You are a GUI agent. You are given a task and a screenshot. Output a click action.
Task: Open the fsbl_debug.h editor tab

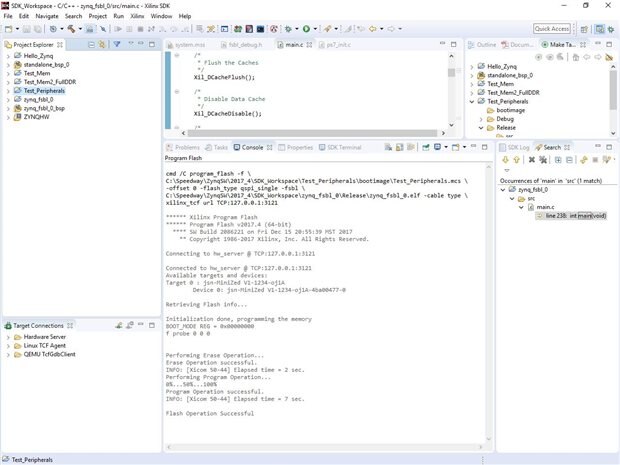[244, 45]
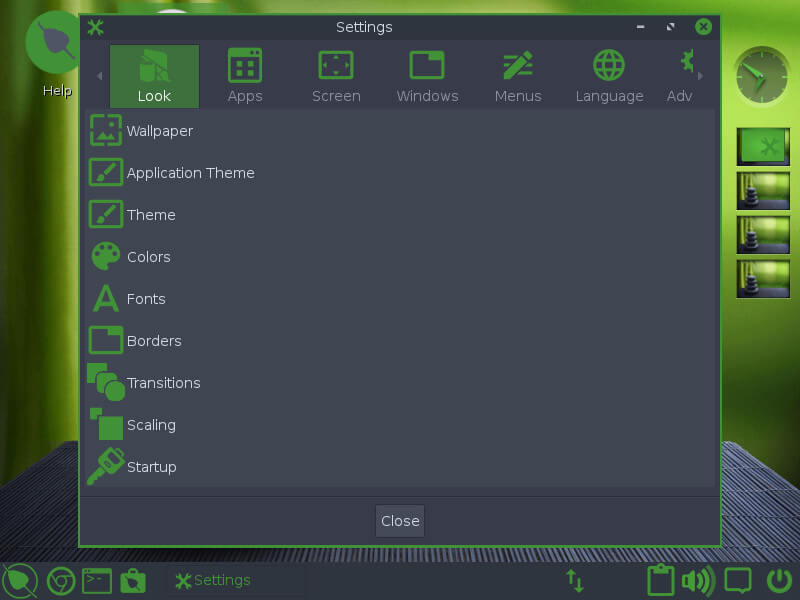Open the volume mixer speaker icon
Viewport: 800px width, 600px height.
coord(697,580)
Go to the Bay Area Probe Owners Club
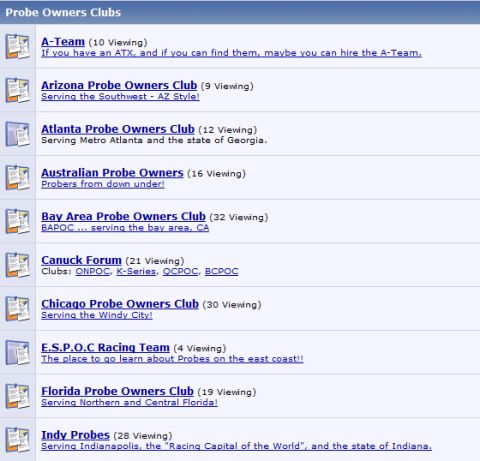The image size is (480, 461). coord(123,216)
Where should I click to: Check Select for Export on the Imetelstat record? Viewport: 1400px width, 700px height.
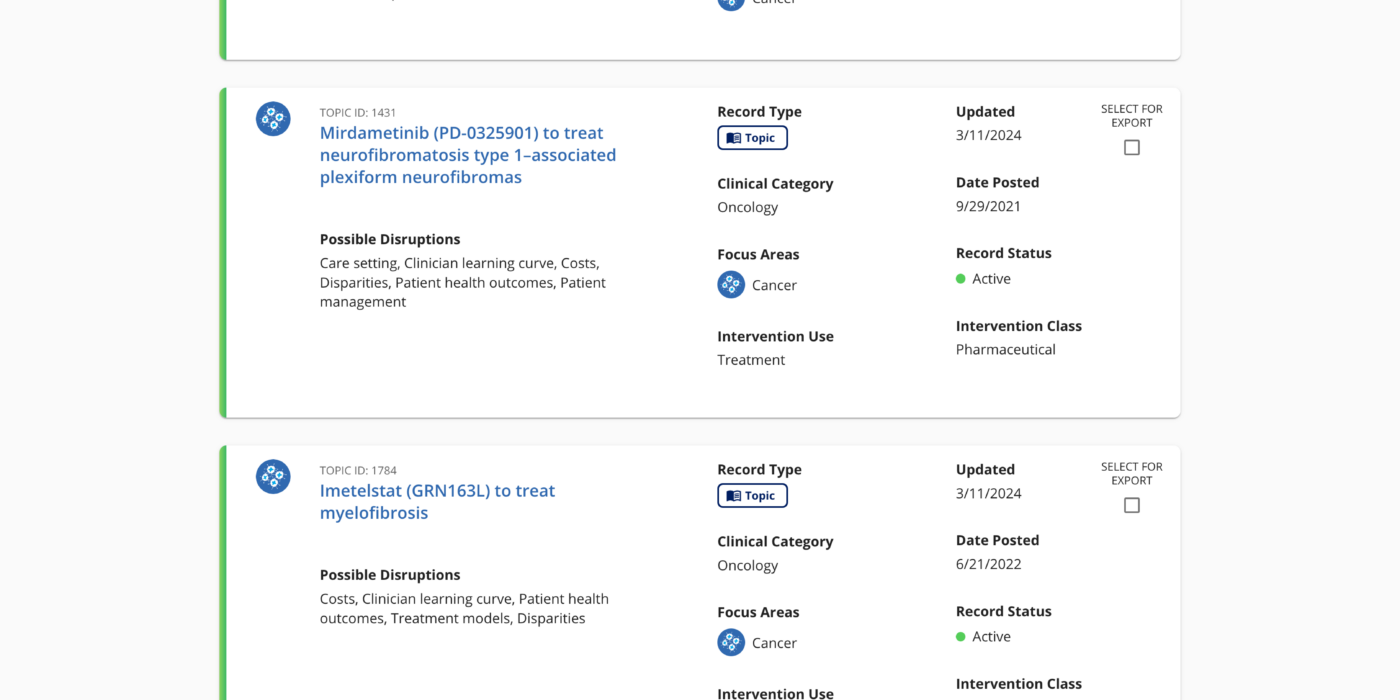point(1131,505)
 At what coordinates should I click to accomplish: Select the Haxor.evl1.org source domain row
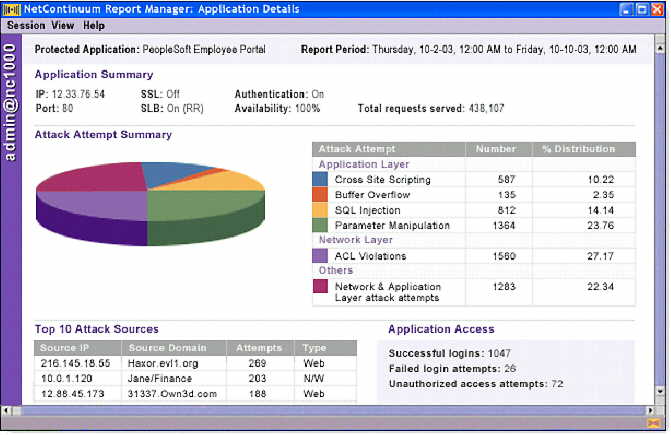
● ● ●
_WHAT TO DO_
Restate each of the entries above word for word and skip every image.

_WRITTEN ANSWER_
You are a GUI agent. You are given a task and a screenshot. Output a click action.
Task: Open the fsbl_debug.h editor tab

[244, 45]
Open the volume mixer speaker icon
Viewport: 800px width, 600px height.
coord(697,580)
Go to the Bay Area Probe Owners Club
The image size is (480, 461). coord(123,216)
Where should I click to: Check Select for Export on the Imetelstat record? Viewport: 1400px width, 700px height.
point(1131,505)
 At what coordinates should I click to accomplish: Select the Haxor.evl1.org source domain row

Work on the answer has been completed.